As for love and intentions, I’d think you’d be the first they say they are not real. Or not first ’causes’ at least. Who told me a ‘decision’ isn’t a decision? Our brain shows an impulse before we’re conscious of it, doesn’it? 🙂 Cheers ! JL
The term “virtual” refers to something that isn’t technically there but is used in place to show the effects. For example, “virtual machine” isn’t the real machine itself but is a program/system that simulates one machine all the while running inside another.
The idea of protons and electrons exchanging photons has to do with conservation of momentum, I’m told, but I haven’t run the numbers myself to check. But the idea is simple: an electron continues to move forward until something tells it move another way. Thus, the electron orbit is actually a polygon rather than a circle. This explanation isn’t quite satisfactory to me either though.
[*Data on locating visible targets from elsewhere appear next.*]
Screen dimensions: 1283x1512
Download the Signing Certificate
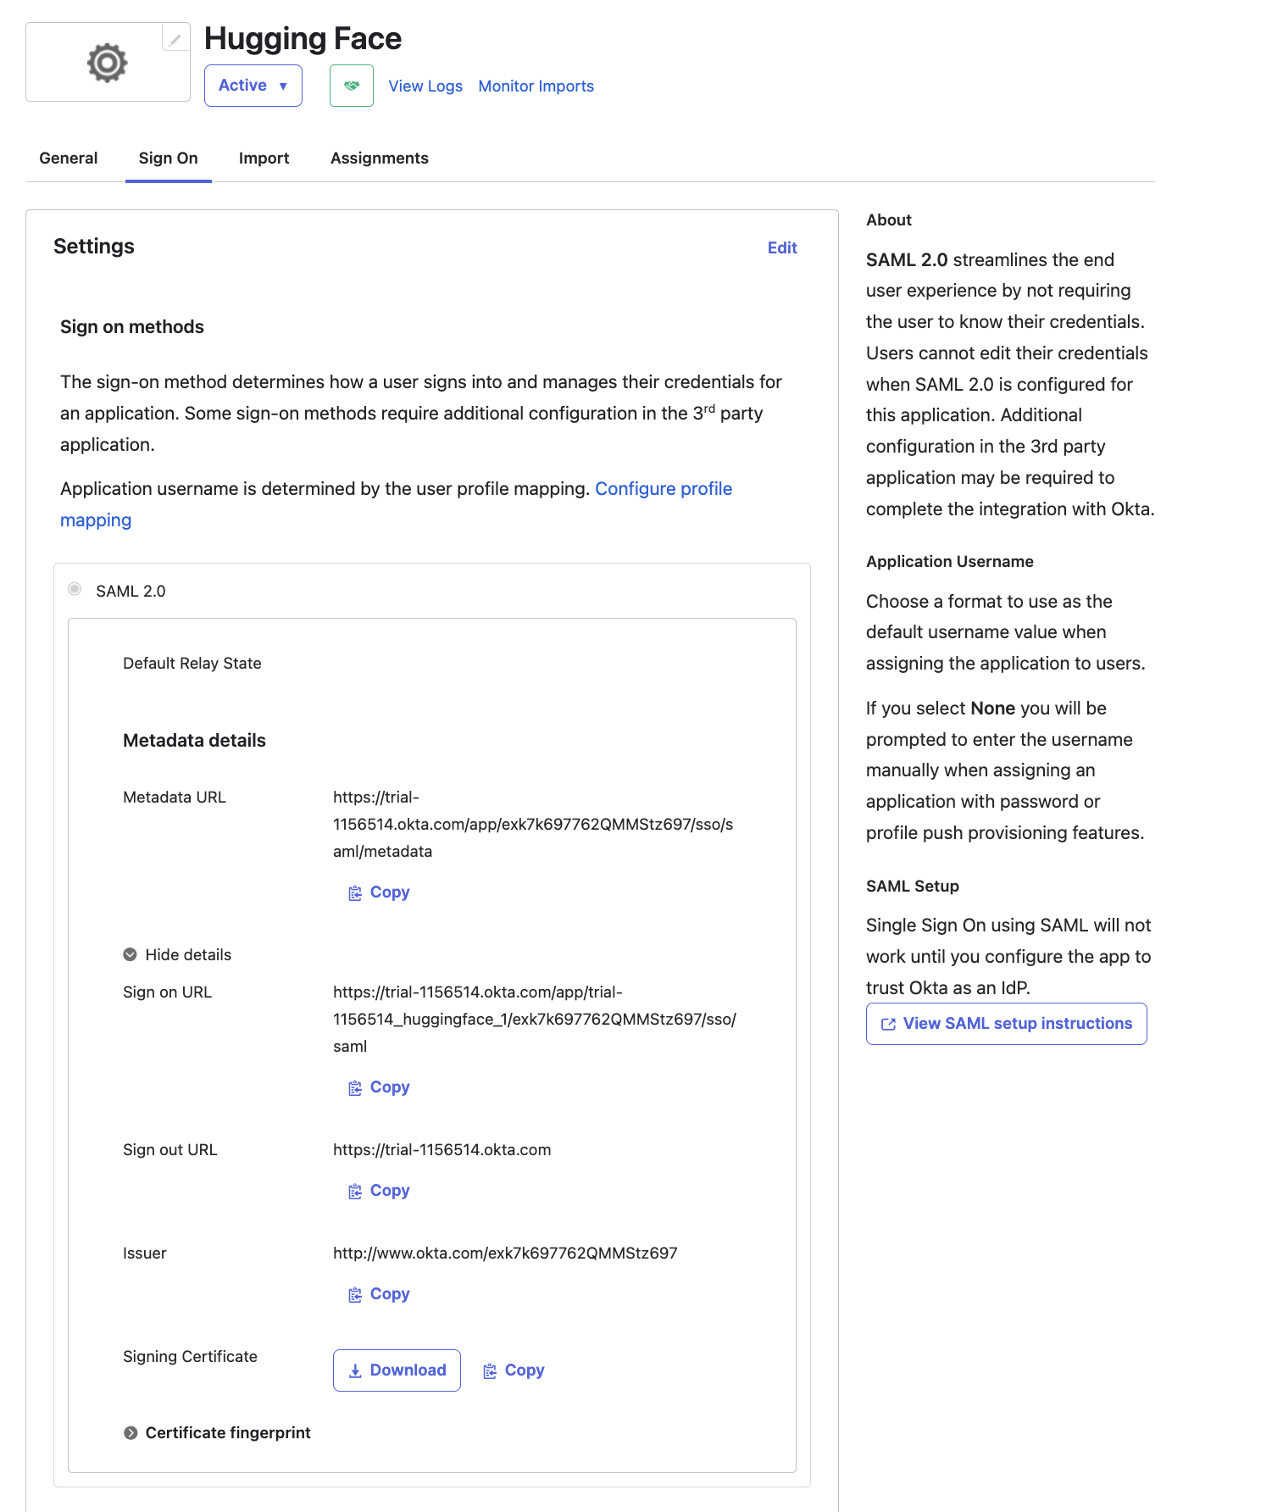pyautogui.click(x=397, y=1370)
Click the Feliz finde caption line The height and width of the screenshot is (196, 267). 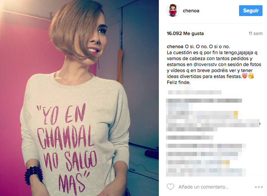[x=179, y=83]
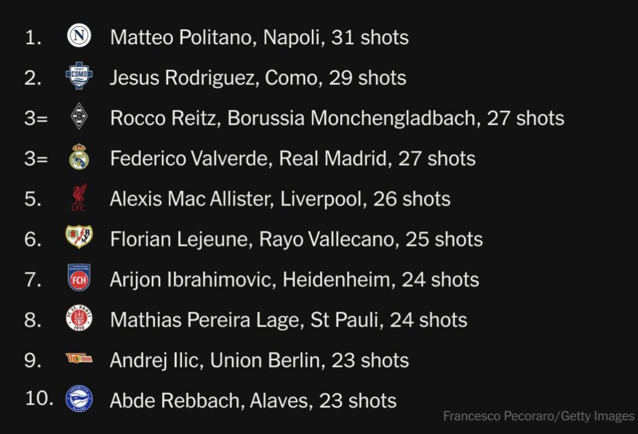Click the Real Madrid crest icon
Screen dimensions: 638x434
coord(79,157)
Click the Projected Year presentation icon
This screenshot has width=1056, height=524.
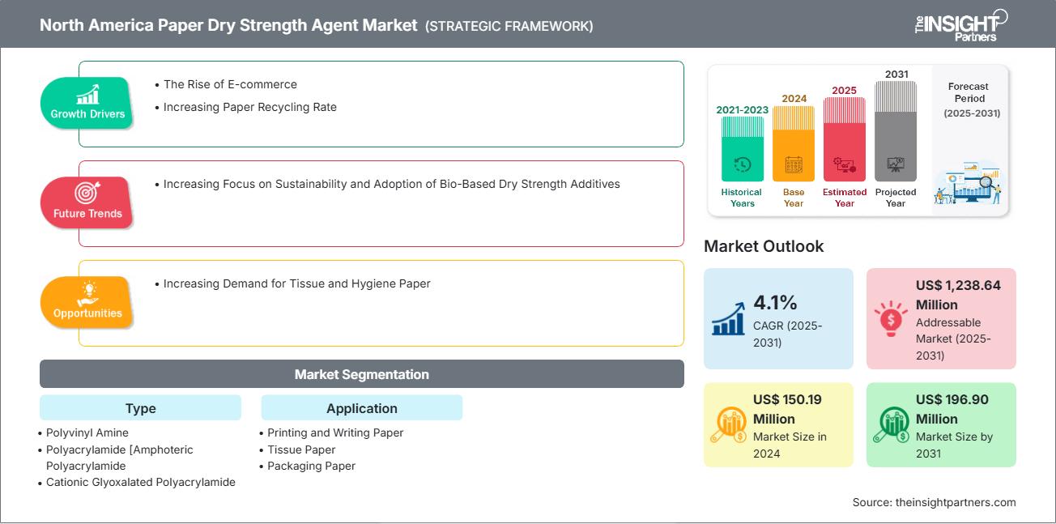point(896,164)
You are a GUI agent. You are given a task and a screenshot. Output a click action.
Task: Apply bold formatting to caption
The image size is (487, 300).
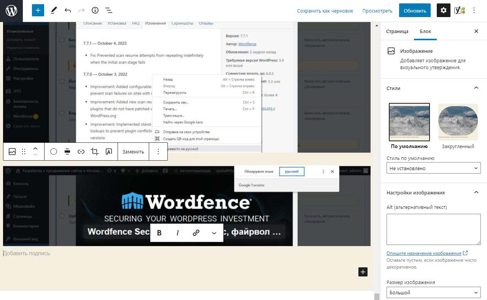click(159, 233)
Lots of photons fired away from the proton will wander off into space, thereby explaining the electric field at a distance, but this creates a bizarre problem: What if so much surrounds the proton that its electric field is “absorbed” by everything in its near vicinity? The e-field goes away, not obeying a F=kQq/r^2 relationship. Second, the beauty of the quantum model is that the electron can only orbit in discrete values: i.e. when it’s wavefunction can wrap around the proton and overlap itself perfectly (to where it goes over the same location at the same amplitude as its previous cycles). This requires a kind of circular orbit with respect to “n” (the primary quantum number).
So yes, there is some funny business, but it’s really difficult to say much when the only thing you can do is observe collisions from a very long distance. Analogously, it’s like watching people play a game of chess on the moon by using a telescope to count the number of photograph flashes of people watching the game there. But better, maybe it’s like guessing a new leader has arisen in Chile based on the applause from Chile as measured in Paris.